Abington voters will be able to cast ballots between 8 a.m. and 6 p.m., when the Annual Town Election rolls around on June 23, selectmen voted Tuesday night.
Selectmen had considered and ultimately rejected a suggestion by Town Clerk Leanne Adams to shorten polling hours in an effort to help keep election workers safe during the ongoing COVID-19 pandemic. Adams, who proposed opening the polls at 10 a.m. instead of 8 a.m., said with a larger number of people choosing to vote this year by absentee ballot, she is expecting fewer people to show up to vote in person.
“I’m not going to vote for any option to restrict hours,”said Selectmen Vice-Chairman Tim Chapin.
Abington’s Annual Town Elections are traditionally held on the last Saturday in April. However, the state passed an emergency law allowing municipal Boards of Registrars to postpone the election date while the Commonwealth was asking people to remain at home in an effort to prevent the virus from spreading.

Given records:
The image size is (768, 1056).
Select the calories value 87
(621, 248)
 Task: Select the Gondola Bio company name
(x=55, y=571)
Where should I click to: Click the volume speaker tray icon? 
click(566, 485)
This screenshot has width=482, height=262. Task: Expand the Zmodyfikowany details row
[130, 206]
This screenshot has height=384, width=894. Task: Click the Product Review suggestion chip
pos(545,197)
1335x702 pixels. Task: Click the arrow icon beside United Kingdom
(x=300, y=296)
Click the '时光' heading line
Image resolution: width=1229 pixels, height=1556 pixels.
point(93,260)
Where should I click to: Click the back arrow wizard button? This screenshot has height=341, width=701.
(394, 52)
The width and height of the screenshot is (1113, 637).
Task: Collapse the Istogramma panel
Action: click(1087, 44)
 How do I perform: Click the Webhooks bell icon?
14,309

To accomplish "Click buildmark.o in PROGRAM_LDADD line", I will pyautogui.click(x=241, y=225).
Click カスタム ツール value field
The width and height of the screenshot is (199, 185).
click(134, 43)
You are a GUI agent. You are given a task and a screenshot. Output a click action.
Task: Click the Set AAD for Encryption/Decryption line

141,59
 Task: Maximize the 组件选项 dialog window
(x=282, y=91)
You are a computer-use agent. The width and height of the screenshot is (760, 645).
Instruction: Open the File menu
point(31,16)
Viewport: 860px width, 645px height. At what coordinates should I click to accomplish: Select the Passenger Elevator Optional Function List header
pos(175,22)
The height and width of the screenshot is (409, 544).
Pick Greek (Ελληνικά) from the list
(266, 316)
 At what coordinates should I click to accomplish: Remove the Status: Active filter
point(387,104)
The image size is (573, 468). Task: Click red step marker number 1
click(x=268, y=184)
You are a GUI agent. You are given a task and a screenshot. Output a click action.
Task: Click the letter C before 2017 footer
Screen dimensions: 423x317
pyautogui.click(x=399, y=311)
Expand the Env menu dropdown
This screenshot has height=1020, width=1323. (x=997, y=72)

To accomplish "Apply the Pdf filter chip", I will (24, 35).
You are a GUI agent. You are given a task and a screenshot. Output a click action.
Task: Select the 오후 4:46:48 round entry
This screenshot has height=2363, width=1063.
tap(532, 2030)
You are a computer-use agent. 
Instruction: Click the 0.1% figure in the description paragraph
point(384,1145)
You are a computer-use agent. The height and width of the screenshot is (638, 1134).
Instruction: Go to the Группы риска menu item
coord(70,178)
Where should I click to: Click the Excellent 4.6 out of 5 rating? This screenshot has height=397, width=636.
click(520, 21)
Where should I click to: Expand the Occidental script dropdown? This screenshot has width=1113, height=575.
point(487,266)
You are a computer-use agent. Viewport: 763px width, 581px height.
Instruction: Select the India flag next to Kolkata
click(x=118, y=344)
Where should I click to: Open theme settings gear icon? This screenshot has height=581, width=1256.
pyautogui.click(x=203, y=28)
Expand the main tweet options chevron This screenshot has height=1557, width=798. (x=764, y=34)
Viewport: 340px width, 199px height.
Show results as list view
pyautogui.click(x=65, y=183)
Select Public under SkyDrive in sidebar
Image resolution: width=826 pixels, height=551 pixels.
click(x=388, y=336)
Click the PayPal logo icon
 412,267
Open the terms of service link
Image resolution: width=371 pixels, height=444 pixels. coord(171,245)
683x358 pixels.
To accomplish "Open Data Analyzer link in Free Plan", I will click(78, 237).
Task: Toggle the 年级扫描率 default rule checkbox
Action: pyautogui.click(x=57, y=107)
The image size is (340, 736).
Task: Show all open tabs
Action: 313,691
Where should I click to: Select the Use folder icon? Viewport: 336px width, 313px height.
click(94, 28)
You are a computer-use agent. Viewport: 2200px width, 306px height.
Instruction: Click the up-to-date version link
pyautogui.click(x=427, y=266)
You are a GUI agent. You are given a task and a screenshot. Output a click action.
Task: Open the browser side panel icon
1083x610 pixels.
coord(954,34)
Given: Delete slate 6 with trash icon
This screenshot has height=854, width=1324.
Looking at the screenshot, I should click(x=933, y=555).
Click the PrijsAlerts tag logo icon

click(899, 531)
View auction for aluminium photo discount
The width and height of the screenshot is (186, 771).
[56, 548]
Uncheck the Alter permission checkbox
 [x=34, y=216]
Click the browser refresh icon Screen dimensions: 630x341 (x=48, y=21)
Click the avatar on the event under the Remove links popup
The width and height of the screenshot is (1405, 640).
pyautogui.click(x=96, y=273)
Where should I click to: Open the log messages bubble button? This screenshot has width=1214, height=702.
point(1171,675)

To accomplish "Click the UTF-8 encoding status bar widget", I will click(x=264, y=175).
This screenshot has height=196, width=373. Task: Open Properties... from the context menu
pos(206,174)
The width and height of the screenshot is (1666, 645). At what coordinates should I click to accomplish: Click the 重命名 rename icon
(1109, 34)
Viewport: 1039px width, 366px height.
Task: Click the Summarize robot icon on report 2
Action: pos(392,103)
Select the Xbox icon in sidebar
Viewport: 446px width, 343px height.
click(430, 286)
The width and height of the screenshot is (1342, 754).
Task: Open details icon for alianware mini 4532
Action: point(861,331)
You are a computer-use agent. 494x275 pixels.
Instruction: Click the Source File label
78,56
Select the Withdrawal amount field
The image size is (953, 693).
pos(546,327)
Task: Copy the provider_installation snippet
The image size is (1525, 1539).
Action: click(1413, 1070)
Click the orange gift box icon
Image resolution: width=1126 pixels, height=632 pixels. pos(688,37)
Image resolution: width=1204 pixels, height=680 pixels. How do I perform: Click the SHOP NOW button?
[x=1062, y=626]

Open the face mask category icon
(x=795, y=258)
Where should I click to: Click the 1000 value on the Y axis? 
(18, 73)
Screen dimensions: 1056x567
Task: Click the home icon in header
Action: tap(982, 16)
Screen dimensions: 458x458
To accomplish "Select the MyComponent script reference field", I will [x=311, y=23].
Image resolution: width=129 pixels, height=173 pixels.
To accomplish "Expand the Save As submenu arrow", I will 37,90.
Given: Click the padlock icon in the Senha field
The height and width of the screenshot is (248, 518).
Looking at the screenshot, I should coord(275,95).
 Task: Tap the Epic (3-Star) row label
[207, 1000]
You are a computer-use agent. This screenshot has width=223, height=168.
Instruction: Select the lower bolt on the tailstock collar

Exercise: Continue the news article about Abington's polling hours for the June 23 town election, starting after its final sentence.

Result for this task:
Abington’s Board of Registrars voted to move the election date to Tuesday, June 23. At the time the decision was made, Saturdays in June were not available at Emerald Hall, the Central Avenue reception hall that selectmen voted to designate as the town’s single polling location. It’s also the Board of Selectmen’s responsibility to set the hours for voting.
Selectmen Kevin DiMarzio said he would have been more open to adjusting the hours if the town hadn’t changed the date from a Saturday to a Tuesday.
“It’s already going to be confusing,” he said. “I’d like to keep the hours exactly the same.”
Selectmen Ken Coyle and Jim Connolly supported a proposal to adjust voting hours even further, from 11 a.m. to 7 p.m., thereby giving voters who work in Boston enough time to get home and vote after work.
Chapin, DiMarzio and board Chairman Tom Connolly, opposed it, however.
Chapin said if poll workers are concerned about being inside a room for eight straight hours, that the town should look into splitting the day into four-hour shifts.
Adams has already processed more requests for absentee ballots this year than last year with more than three weeks to go before Election Day. More than 100 Abington residents have so far requested absentee ballots; last year only around 54 voted early.
She said residents can request an absentee ballot in person, via the Town Clerk’s website, or by mailing a signed letter requesting one. She will verify that the requestor is a registered voter and then mail back an official absentee ballot. Voters also have the option of picking up and filling out the absentee ballot at the Town Clerk’s Office.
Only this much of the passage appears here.